Reason 2: Installation Requirements

This is especially true of rook-ceph as it requires privileged mode on any nodes that would provide rook-backed volumes in order to install special kernel-level integrations like rbd that are required to make ceph work. When installing into someone else’s cluster, we find that requiring privileged mode to modify nodes can create a lot of friction or be a total blocker to installing. We don’t have this problem in the “embedded cluster” since the user is bringing bare nodes and kURL is laying down the whole cluster.

Does that help with your question?

Yeah that helps.
Now it means we have to figure out how to create ReadWriteMany pvc’s on top of cloud provider’s storage classes. I think we might need rook for that. Isn’t it?

Hi Mani – yes if you need ReadWriteMany then you’ll need some kind of distributed filesystem.

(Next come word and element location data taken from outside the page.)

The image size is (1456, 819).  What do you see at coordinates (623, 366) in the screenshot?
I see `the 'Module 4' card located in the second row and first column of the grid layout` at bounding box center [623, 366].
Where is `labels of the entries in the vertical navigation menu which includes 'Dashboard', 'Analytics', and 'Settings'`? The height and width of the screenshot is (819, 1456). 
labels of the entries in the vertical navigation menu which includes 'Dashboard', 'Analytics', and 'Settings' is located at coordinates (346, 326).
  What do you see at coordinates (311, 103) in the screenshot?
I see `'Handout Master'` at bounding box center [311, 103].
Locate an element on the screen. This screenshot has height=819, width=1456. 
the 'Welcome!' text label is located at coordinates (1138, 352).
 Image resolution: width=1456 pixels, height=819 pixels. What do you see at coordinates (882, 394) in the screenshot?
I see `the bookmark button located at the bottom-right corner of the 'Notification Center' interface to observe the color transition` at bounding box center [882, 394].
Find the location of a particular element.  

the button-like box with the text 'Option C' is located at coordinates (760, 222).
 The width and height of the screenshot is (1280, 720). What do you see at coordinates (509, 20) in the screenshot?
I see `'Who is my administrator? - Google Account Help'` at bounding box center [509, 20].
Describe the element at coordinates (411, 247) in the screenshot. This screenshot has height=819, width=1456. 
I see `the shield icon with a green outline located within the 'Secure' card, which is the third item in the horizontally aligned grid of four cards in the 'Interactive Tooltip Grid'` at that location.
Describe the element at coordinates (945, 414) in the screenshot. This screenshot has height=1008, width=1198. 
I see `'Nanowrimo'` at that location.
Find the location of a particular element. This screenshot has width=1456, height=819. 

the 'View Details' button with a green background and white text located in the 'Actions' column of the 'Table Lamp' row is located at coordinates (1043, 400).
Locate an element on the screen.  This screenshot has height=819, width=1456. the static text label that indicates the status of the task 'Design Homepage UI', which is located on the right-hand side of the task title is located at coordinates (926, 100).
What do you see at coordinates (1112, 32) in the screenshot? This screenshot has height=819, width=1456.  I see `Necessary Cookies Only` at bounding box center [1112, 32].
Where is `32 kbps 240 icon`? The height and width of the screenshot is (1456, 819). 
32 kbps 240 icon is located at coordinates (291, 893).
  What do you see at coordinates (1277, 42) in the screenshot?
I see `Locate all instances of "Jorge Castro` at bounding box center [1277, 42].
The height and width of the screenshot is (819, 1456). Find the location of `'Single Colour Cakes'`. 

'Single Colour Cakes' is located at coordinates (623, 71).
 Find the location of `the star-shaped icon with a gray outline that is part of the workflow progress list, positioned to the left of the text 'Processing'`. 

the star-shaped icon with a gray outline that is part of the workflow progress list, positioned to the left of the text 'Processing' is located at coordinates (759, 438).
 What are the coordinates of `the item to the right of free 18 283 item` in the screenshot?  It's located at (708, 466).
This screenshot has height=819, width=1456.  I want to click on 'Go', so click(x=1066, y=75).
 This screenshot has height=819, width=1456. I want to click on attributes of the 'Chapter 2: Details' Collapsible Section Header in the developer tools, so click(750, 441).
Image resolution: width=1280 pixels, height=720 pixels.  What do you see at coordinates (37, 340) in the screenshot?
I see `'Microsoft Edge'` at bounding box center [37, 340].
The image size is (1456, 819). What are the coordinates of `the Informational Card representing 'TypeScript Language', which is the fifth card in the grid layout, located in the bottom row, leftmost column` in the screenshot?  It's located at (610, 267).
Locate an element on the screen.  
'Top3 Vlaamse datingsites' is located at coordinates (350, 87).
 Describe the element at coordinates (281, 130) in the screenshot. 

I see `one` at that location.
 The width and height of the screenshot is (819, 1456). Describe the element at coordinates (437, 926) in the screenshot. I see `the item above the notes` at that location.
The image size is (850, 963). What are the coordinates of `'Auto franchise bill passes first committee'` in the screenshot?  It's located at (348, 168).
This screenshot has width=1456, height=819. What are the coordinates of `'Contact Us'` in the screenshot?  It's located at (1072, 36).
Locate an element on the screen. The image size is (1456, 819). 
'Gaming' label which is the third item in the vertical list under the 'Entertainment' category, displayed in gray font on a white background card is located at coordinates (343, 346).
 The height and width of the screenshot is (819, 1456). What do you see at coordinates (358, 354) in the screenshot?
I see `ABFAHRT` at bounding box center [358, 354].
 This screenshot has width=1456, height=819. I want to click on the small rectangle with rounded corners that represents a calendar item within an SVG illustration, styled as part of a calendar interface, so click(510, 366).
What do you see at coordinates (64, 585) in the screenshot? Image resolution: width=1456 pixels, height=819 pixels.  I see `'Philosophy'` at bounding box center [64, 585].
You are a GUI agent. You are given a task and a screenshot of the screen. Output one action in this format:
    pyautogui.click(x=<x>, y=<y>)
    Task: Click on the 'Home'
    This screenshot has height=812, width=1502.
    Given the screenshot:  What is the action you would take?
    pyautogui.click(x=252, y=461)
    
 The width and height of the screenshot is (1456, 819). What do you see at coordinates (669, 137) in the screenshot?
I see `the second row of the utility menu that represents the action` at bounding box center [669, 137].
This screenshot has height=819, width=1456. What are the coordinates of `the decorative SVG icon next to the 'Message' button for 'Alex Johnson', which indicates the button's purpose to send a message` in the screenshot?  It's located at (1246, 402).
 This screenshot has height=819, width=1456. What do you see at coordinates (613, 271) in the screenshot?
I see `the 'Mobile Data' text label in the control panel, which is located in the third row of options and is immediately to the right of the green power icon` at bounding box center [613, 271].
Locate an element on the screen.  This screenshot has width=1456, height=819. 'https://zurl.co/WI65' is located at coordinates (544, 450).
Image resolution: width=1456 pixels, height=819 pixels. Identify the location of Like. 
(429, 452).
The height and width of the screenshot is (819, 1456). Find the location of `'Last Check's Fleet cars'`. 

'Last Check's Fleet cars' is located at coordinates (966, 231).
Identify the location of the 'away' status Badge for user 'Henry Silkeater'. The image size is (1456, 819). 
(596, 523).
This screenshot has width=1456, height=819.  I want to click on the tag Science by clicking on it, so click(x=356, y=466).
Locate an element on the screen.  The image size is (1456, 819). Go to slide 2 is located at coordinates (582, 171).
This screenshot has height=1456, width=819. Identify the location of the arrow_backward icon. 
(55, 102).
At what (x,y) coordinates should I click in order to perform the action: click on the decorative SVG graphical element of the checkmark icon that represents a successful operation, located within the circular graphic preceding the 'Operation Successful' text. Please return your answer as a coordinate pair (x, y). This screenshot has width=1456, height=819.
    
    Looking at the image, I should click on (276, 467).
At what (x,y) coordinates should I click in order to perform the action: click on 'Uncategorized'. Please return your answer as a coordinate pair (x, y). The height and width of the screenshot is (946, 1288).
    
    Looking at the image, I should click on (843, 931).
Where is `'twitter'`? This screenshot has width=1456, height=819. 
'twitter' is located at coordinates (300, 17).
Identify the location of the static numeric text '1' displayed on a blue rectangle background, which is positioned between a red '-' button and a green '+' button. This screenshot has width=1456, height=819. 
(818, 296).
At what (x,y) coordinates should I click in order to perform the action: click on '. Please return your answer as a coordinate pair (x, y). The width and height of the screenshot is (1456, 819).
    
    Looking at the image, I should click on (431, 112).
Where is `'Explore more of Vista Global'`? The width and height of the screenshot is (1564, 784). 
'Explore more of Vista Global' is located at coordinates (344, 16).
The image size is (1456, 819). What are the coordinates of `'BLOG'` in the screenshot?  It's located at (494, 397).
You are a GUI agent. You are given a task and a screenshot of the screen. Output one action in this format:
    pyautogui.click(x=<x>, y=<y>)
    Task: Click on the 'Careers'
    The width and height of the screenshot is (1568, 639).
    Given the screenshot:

Rook can help with that, or EFS can be used in AWS, and I believe GCP and Azure also provide a NFS-as-a-service for this.

My real recommendation, however, would be to find a way to architect your app so that you don’t need ReadWriteMany volumes. A distributed multi-writer filesystem can be quite unstable depending on your scaling needs, and can quickly become difficult to maintain when you don’t have access to the infrastructure to debug. If you can swing it, building your app on an Object Store (S3-compatible API) is a much more performant and stable way to create a portable storage layer.

Thanks for the recommendation. It was really helpful. We will check those.